To succeed on a claim of prejudice due to disparities in the evidence (or evidentiary spillover) a criminal defendant must rebut the presumptions that a jury will: 1) capably sort through the evidence, and 2) follow instructions from the court to consider each defendant separately. United States v. Edwards, 36 F.3d 639, 647 (7th Cir. 1994); United States v. Lopez, 6 F.3d 1281, 1286 (7th Cir. 1993); United States v. Smith, 995 F.2d 662, 671 (7th Cir. 1993). "Mere speculation of `spill over guilt' is not enough to rebut these twin presumptions." Lopez, 6 F.3d at 1286 (citing United States v. Doerr, 886 F.2d 944, 972 [7th Cir. 1989]).

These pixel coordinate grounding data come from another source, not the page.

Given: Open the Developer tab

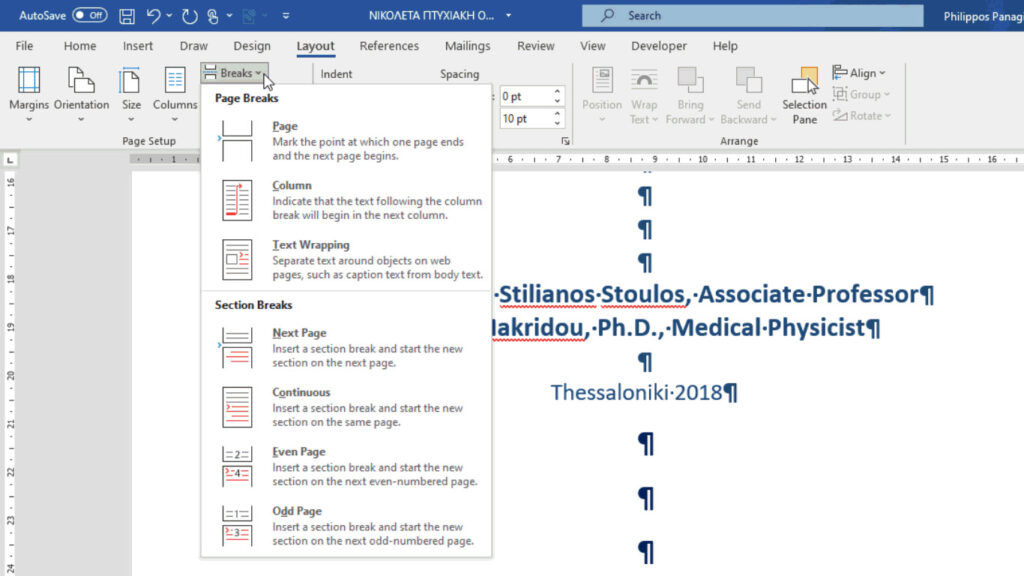Looking at the screenshot, I should click(x=659, y=46).
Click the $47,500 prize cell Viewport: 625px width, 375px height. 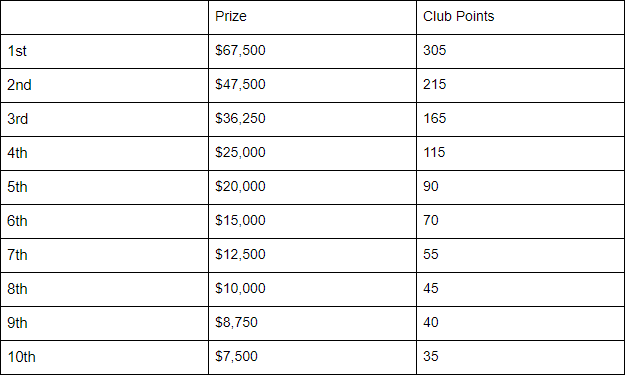[x=312, y=85]
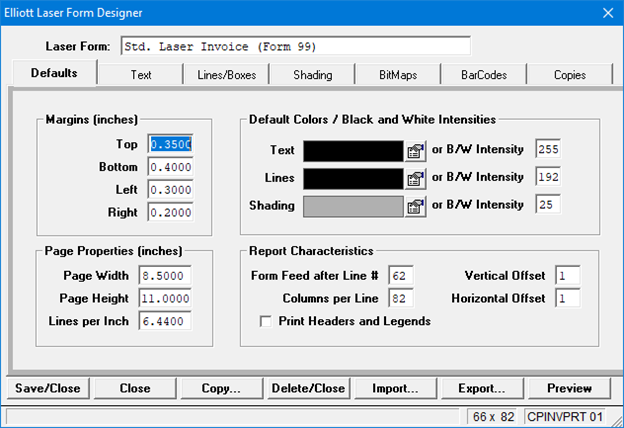Enable Print Headers and Legends checkbox
The height and width of the screenshot is (428, 624).
(266, 322)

Moreover, the general rule is that where a variance of culpability and disparity of evidence between defendants exists, other less drastic alternatives to severance should first be explored. United States v. Papia, 560 F.2d 827, 837 (7th Cir. 1977). The mere existence of such a disparity "is not itself grounds for a severance." Doerr, 886 at 972 (citations omitted). "Instead, `the relevant inquiry is whether it is within the jury's capacity to follow the trial court's limiting instructions requiring separate consideration for each defendant and the evidence admitted against him.'" Id. (citations omitted). Here, instructions directing the jury to assess each defendant's guilt or innocence solely on the basis of evidence admissible against him will effectively prevent evidentiary spillover. See United States v. Peters, 791 F.2d 1270, 1303 (7th Cir. 1986); United States v. Hendrix, 752 F.2d 1226, 1232 n. 6 (7th Cir. 1985); see also, Velasquez, 772 F.2d at 1352.

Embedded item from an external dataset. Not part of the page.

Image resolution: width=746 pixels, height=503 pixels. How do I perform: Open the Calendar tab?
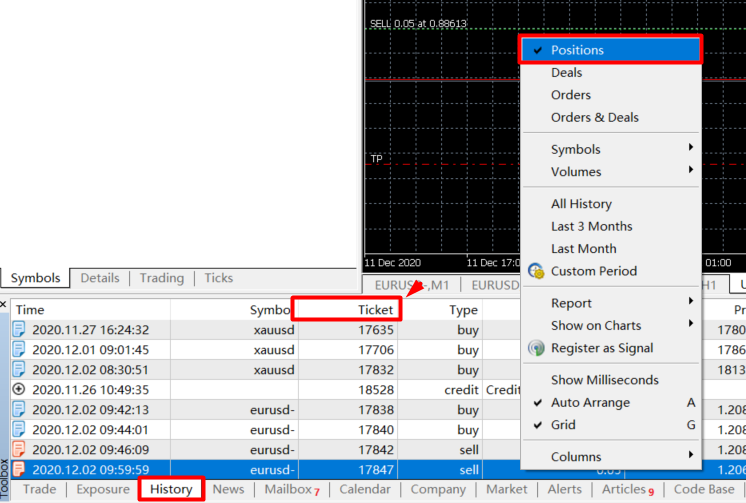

The "danger of prejudice to the least guilty, or perhaps prejudice to all from sheer confusion of a multi-defendant trial, is in all but the most unusual circumstances considered outweighed by the economies of a single trial in which all facets of the crime can be explored once and for all." United States v. Shorter, 54 F.3d 1248, 1258 n. 21 (7th Cir. 1995). Moreover, "a simple `disparity in the evidence' will not suffice to support a motion for severance — i.e., it does not independently establish `actual prejudice.'" United States v. Caliendo, 910 F.2d 429, 438 (7th Cir. 1990). It is well-settled that defendants are not entitled to severance merely because they may have a better chance of acquittal in separate trials. Zafiro, 506 U.S. at 540.

The defendants have not established that other less drastic measures, such as instructions to the jury, would not mitigate against any prejudice that might result from alleged disparity in the evidence. The defendants have not demonstrated that they will be prevented from receiving a fair trial. Alexander, 135 F.3d at 477. As the court in Alexander explained: "[I]t is not enough that separate trials may have provided [the defendant] with a better opportunity for an acquittal." Id.; United States v. Vest, 116 F.3d 1179, 1190 (7th Cir. 1997); United States v. Moya-Gomez, 860 F.2d 706, 754 (7th Cir. 1988).

Here, instructions directing the jury to assess each defendant's guilt or innocence solely on the basis of evidence admissible against him or her will prevent evidentiary spillover.See United States v. Peters, 791 F.2d at 1303; United States v. Hendrix, 752 F.2d 1226, 1232 n. 6 (7th Cir. 1985); Velasquez, 772 F.2d at 1352.

Defendants Slamann and Jeray also suggest that a joint trial may create Bruton issues. Under Bruton, 391 U.S. at 127-28, admission of a co-defendant's confession inculpating a defendant at a joint trial where the co-defendant does not testify and, therefore, cannot be cross-examined, violates a defendant's Sixth Amendment right to confrontation.

In raising a Bruton argument, defendant Slamann makes reference to approximately 50 hours of recorded calls between defendant Lock and others. He asserts that defendant Lock and/or defendant McCray make reference in one call to Racine, where defendant Slamann is from, and three references to a person named "Kevin." Defendant Slamann further asserts that in a joint trial he may not be afforded the opportunity to question these defendants as to whom they were referring in the calls. He acknowledges that these conversations are not confessions, but could be interpreted as implicating him in the alleged illegal conduct.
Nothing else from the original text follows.